» **AIM OF THE EXERCISE**: Below are entries with pictures in them. Output exactly the lines starting at the line with "The width and height of the screenshot is (750, 434)." and ending at the line with "You are a computer-use", both included, but not the pictures.

» **DATA TO EXAMINE**:
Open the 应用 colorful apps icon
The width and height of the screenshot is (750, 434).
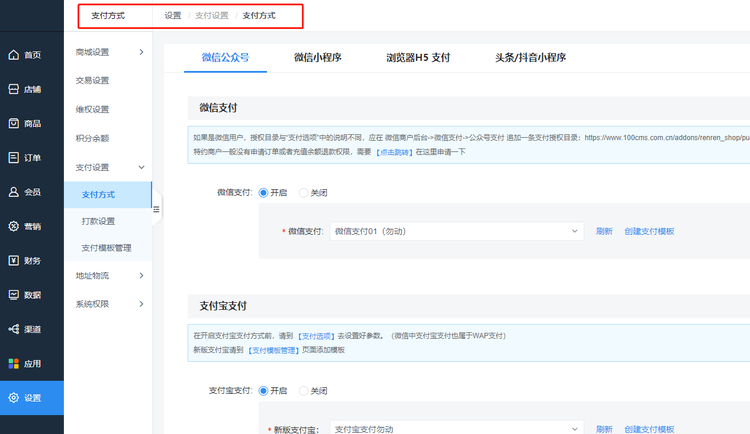[14, 364]
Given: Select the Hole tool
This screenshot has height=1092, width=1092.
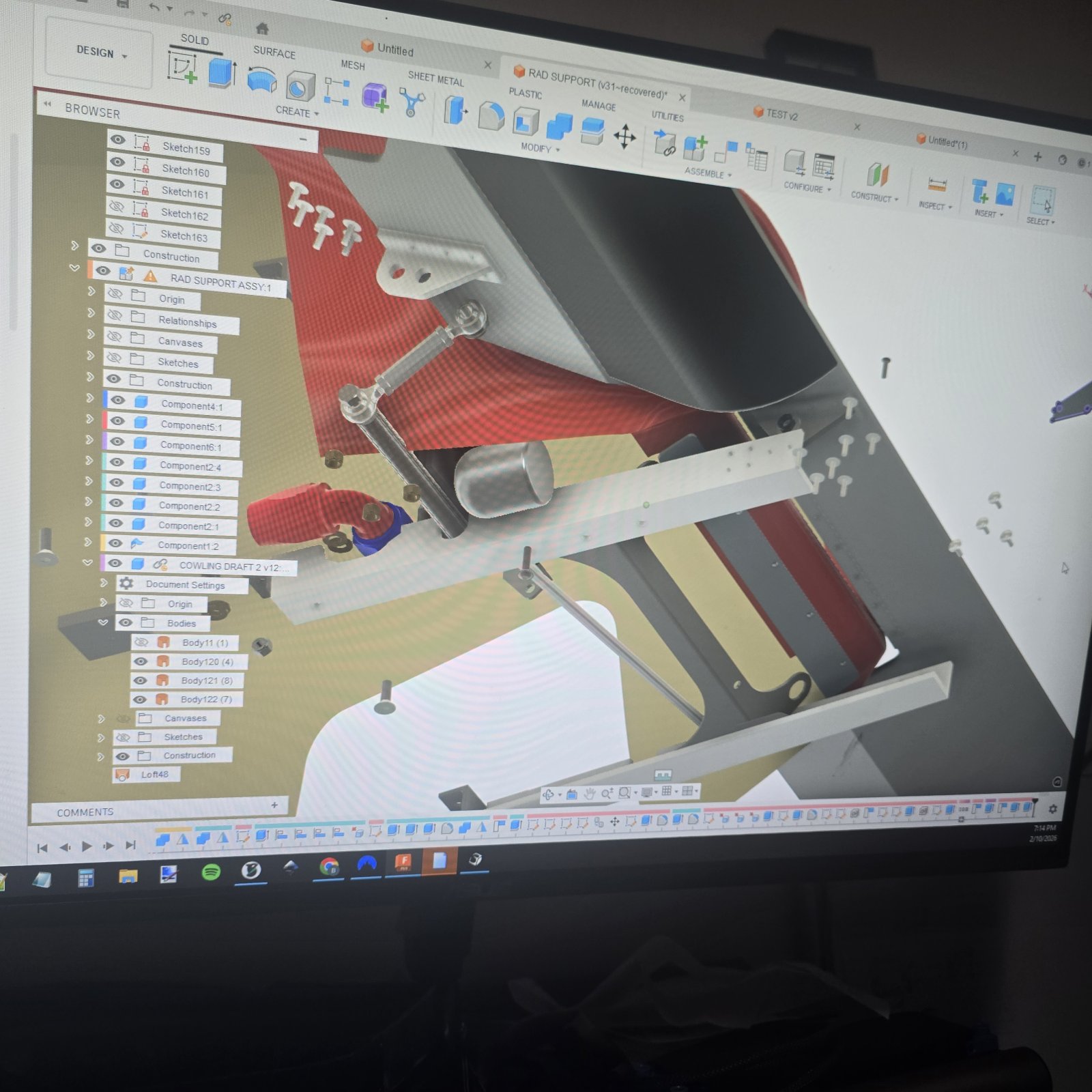Looking at the screenshot, I should pos(300,86).
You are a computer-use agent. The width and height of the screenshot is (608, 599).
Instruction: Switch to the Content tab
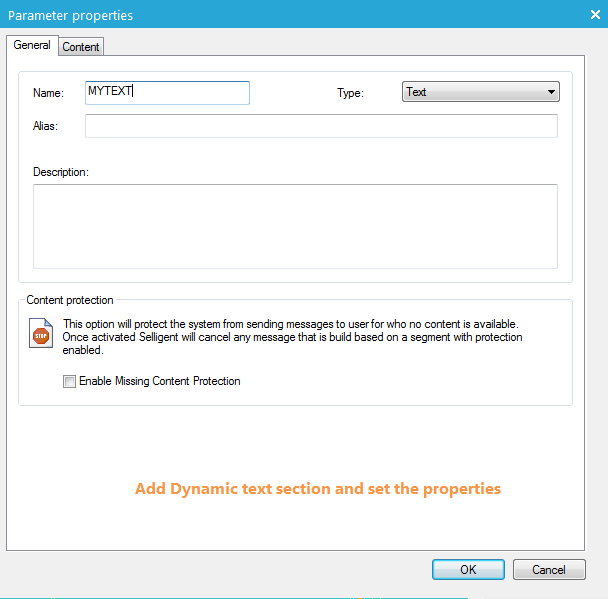tap(81, 47)
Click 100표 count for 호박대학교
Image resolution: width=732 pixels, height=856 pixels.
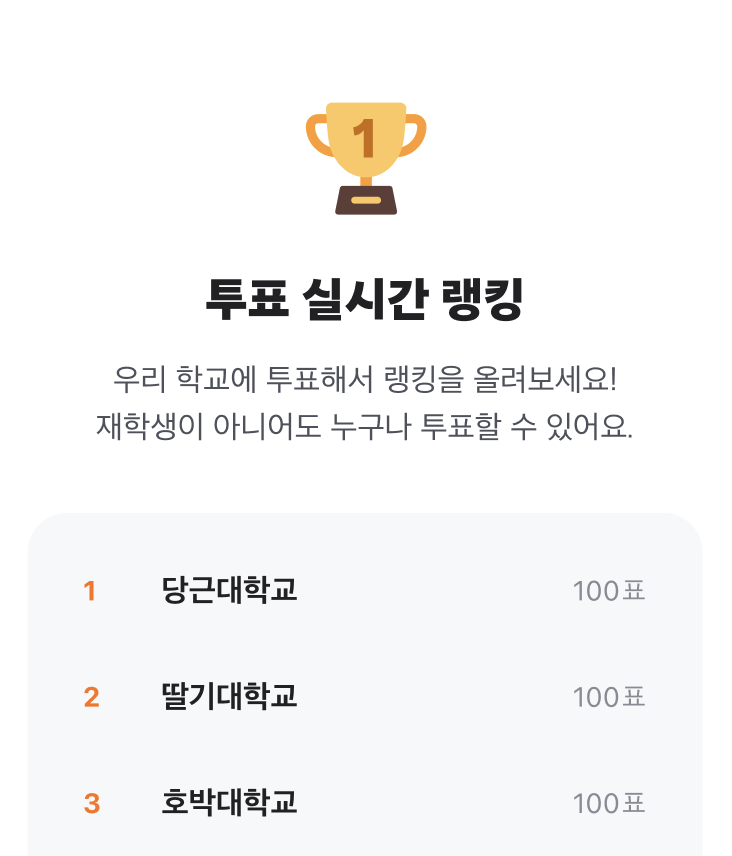[x=609, y=804]
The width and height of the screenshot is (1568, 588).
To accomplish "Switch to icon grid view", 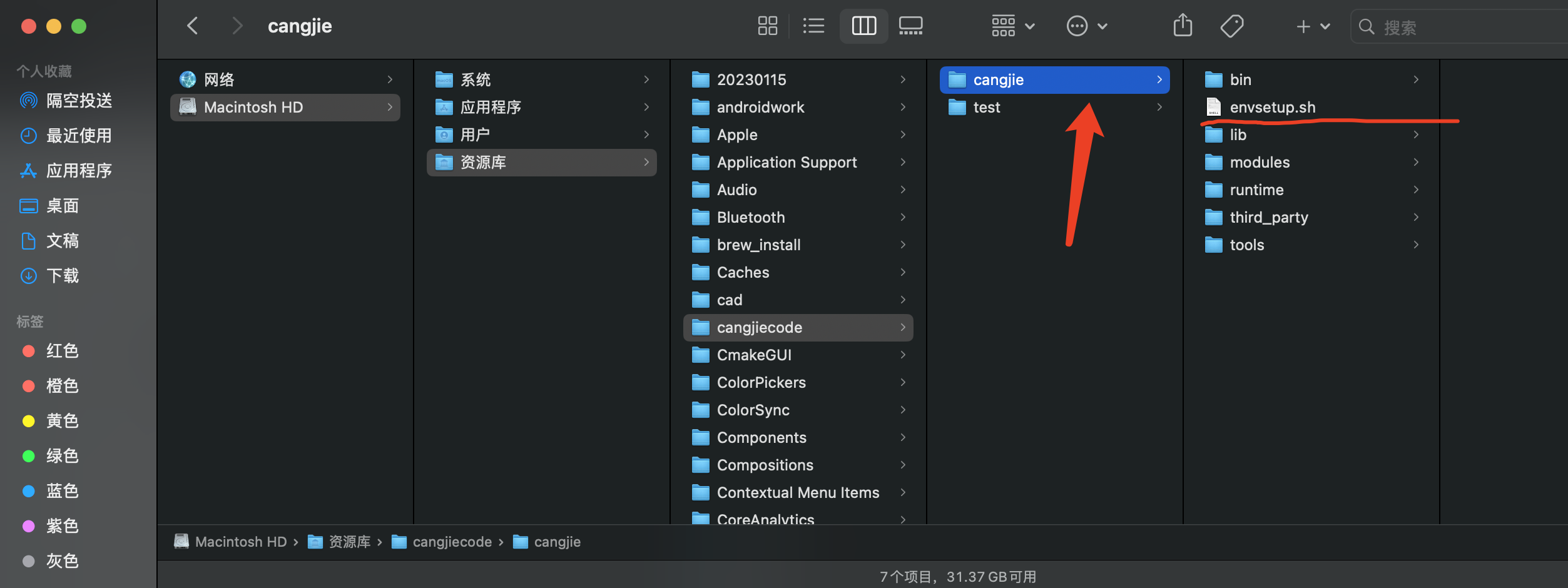I will coord(767,26).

» **WRITTEN ANSWER**:
The width and height of the screenshot is (750, 434).
[14, 364]
Given: Select the Hole tool
This screenshot has height=1092, width=1092.
Looking at the screenshot, I should pos(300,86).
You are a computer-use agent. The width and height of the screenshot is (608, 599).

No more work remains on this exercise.